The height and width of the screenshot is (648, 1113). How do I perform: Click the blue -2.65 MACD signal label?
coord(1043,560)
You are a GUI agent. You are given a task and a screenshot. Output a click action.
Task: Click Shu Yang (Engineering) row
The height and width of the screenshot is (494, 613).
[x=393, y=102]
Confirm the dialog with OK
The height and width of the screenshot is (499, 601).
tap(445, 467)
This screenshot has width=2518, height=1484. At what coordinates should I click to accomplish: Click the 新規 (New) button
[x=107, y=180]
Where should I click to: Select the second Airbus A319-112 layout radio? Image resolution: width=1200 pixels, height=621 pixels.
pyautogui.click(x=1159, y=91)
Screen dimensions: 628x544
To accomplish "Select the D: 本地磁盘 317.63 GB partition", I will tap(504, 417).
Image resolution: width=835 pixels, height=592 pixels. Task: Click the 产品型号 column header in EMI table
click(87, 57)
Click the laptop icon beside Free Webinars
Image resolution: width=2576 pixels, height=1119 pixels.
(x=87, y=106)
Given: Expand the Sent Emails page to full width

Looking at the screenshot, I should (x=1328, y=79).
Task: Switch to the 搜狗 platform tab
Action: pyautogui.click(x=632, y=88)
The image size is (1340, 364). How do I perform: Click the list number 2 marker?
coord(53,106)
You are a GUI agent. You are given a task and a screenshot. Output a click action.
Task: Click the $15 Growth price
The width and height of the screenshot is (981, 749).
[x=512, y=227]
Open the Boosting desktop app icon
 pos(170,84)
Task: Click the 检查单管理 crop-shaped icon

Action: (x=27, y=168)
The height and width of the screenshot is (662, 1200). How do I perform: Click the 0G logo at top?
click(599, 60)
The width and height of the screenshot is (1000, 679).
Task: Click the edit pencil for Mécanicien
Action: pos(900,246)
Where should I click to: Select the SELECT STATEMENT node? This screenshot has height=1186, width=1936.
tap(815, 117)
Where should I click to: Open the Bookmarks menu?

- - - - - - -

## Directive
Can you copy the material word for word, from the line containing "Click the laptop icon beside Free Webinars" through its final line?

## Finished task
Click the laptop icon beside Free Webinars
Image resolution: width=2576 pixels, height=1119 pixels.
(x=87, y=106)
Given: Expand the Sent Emails page to full width

Looking at the screenshot, I should (x=1328, y=79).
Task: Switch to the 搜狗 platform tab
Action: pyautogui.click(x=632, y=88)
The image size is (1340, 364). How do I perform: Click the list number 2 marker?
coord(53,106)
You are a GUI agent. You are given a task and a screenshot. Output a click action.
Task: Click the $15 Growth price
The width and height of the screenshot is (981, 749).
[x=512, y=227]
Open the Boosting desktop app icon
 pos(170,84)
Task: Click the 检查单管理 crop-shaped icon

Action: (x=27, y=168)
The height and width of the screenshot is (662, 1200). How do I perform: Click the 0G logo at top?
click(599, 60)
The width and height of the screenshot is (1000, 679).
Task: Click the edit pencil for Mécanicien
Action: pos(900,246)
Where should I click to: Select the SELECT STATEMENT node? This screenshot has height=1186, width=1936.
tap(815, 117)
Where should I click to: Open the Bookmarks menu?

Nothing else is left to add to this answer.